Extracted entries:
____
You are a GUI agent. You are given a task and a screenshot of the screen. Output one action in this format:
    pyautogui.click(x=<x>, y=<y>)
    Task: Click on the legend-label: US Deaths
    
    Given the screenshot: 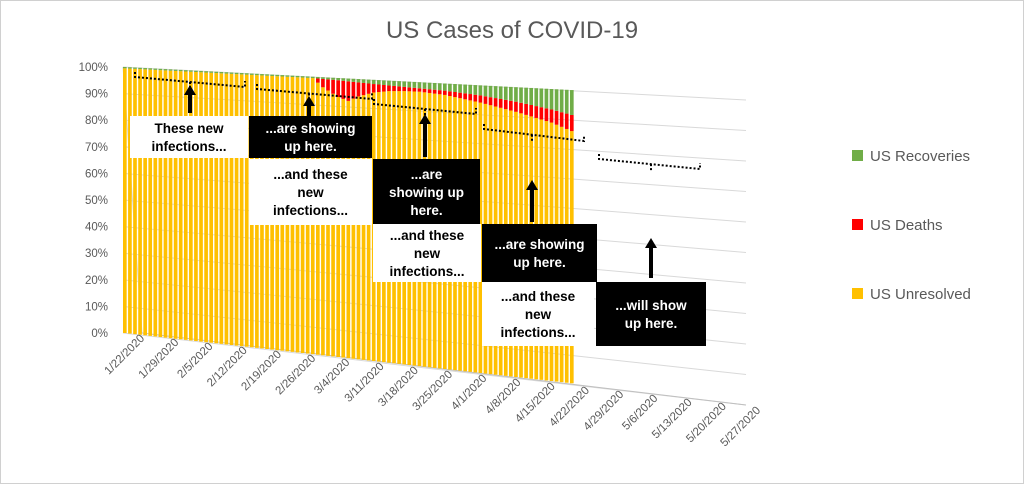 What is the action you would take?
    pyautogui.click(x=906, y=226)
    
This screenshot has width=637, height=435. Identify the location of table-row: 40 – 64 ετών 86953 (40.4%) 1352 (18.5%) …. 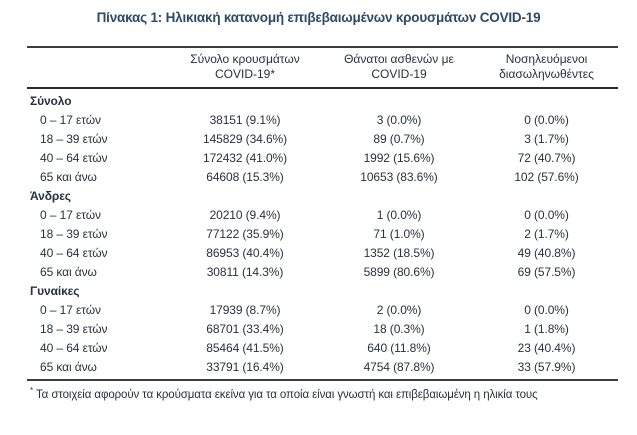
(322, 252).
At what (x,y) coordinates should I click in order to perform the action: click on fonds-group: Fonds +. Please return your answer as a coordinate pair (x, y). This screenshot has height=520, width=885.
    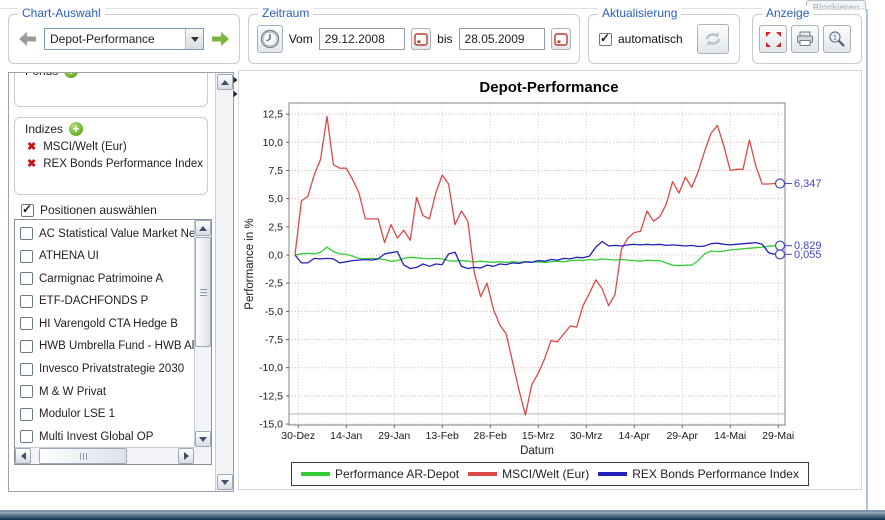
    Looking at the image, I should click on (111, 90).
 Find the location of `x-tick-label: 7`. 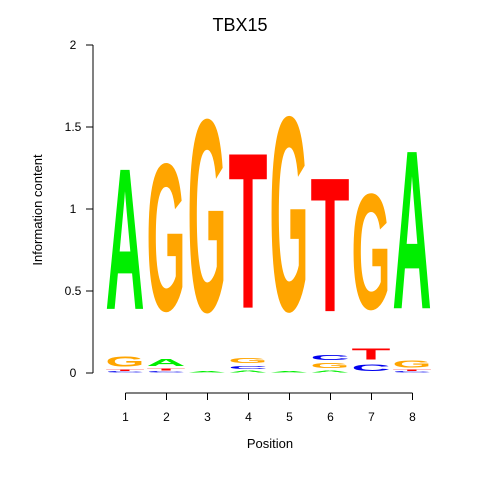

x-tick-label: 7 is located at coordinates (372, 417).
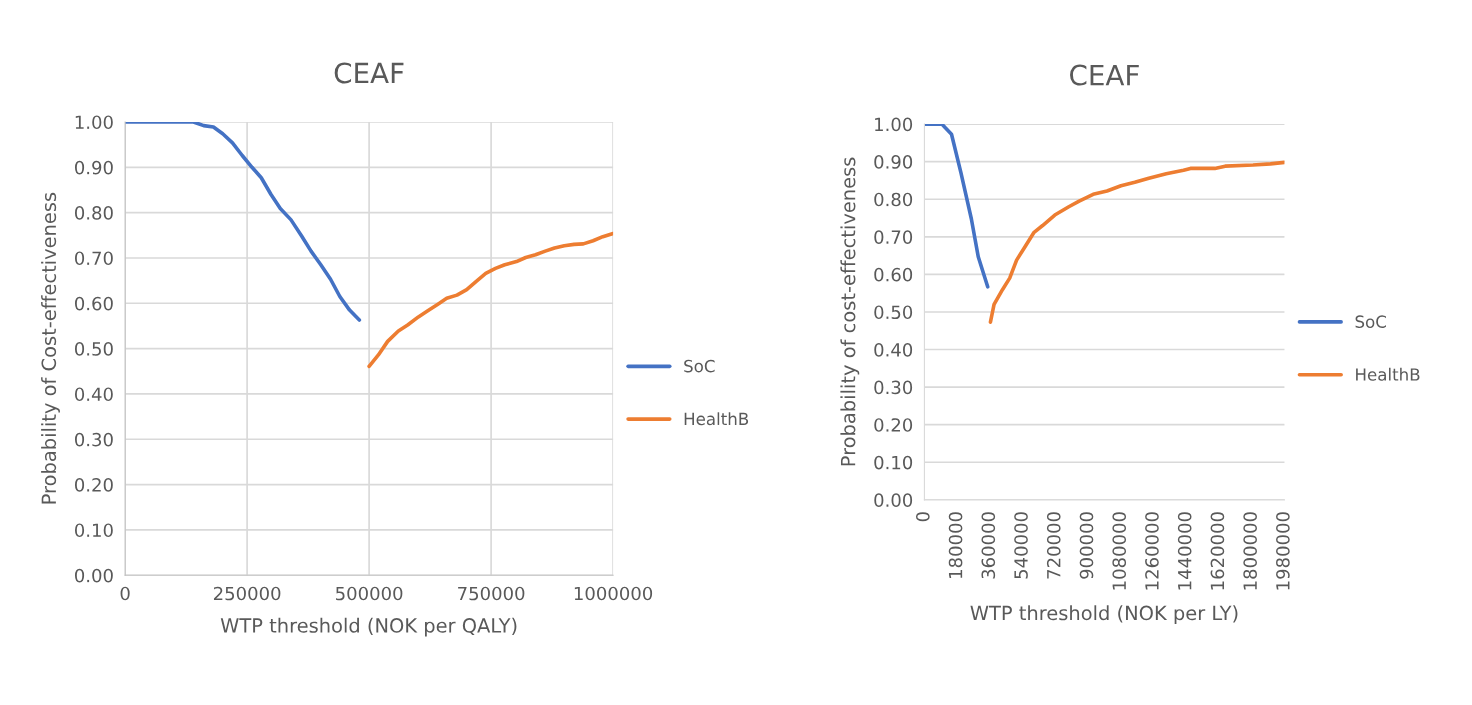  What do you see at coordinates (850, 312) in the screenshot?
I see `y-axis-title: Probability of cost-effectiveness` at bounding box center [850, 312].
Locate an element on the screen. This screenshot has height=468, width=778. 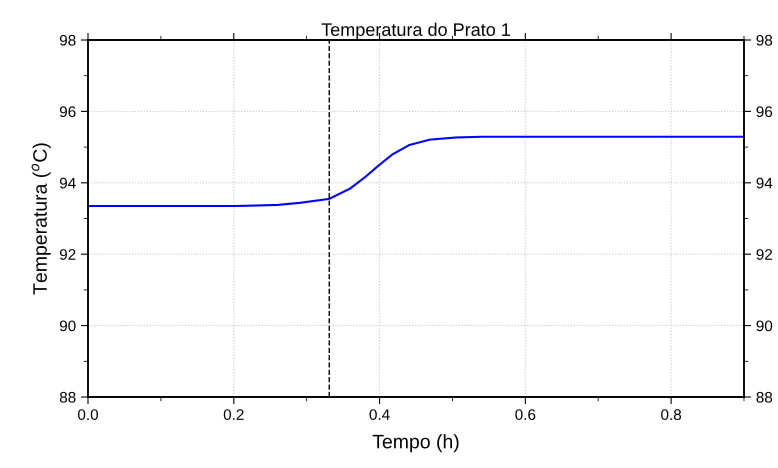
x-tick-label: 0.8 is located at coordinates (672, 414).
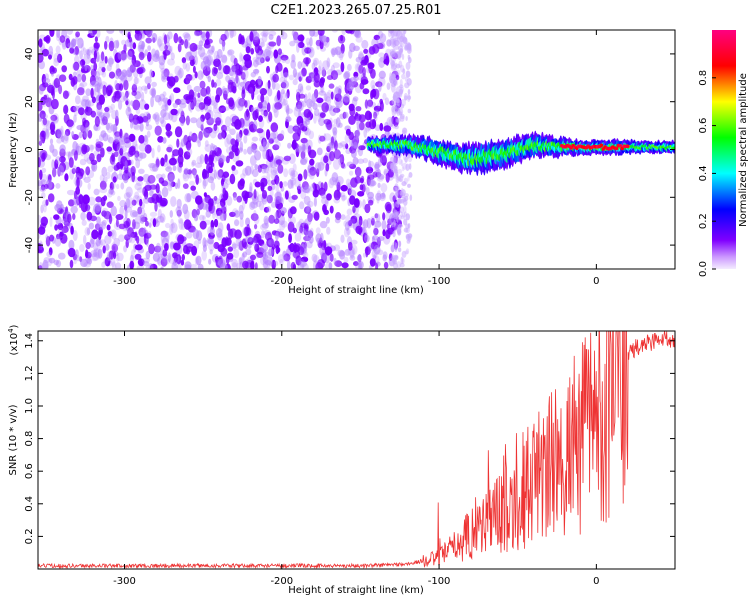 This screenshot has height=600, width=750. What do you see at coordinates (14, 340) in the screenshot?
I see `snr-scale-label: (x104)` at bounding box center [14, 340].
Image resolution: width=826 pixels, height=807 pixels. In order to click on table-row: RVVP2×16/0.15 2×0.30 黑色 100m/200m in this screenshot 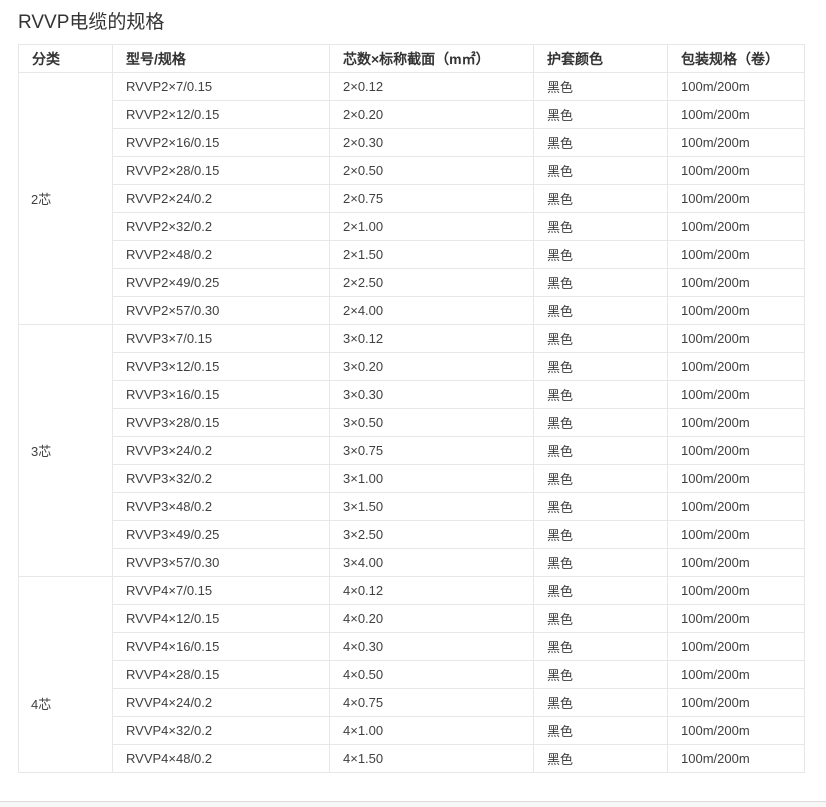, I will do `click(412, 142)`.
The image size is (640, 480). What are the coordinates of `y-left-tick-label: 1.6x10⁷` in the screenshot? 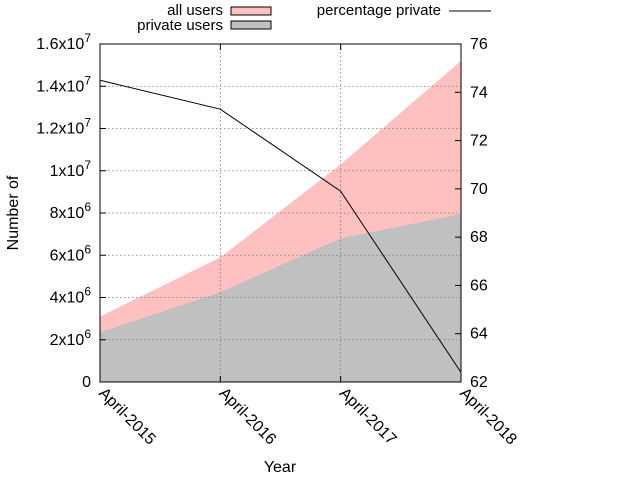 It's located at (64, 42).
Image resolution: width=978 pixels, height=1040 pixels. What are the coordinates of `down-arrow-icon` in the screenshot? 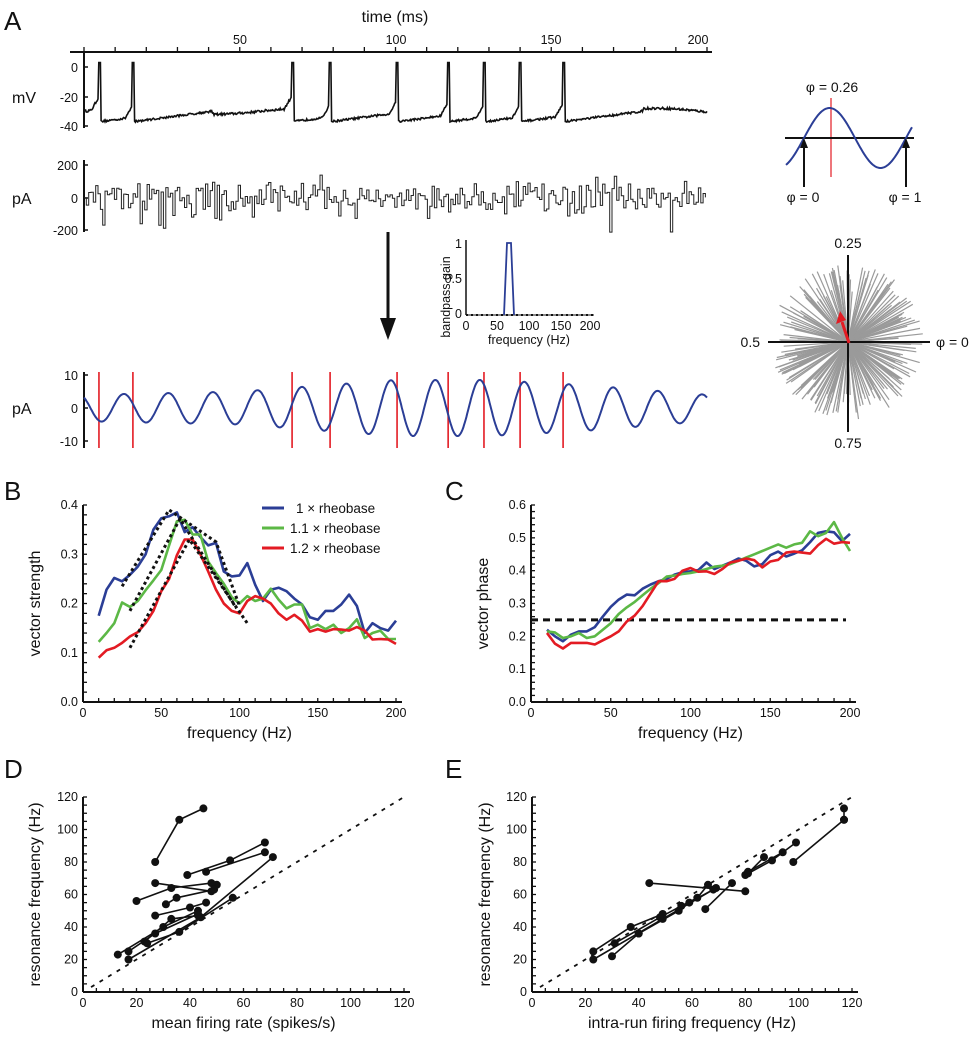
____
Task to carry out: Return the items word for word, starting with the line that contains "Find the location" and going on through the line that contains "center [14, 340].", and leave the pictures out of your answer.

Exercise output:
 Find the location of `x-tick-label: 7`. 

x-tick-label: 7 is located at coordinates (372, 417).
  What do you see at coordinates (850, 312) in the screenshot?
I see `y-axis-title: Probability of cost-effectiveness` at bounding box center [850, 312].
Locate an element on the screen. This screenshot has height=468, width=778. 
x-tick-label: 0.8 is located at coordinates (672, 414).
 This screenshot has height=600, width=750. What do you see at coordinates (14, 340) in the screenshot?
I see `snr-scale-label: (x104)` at bounding box center [14, 340].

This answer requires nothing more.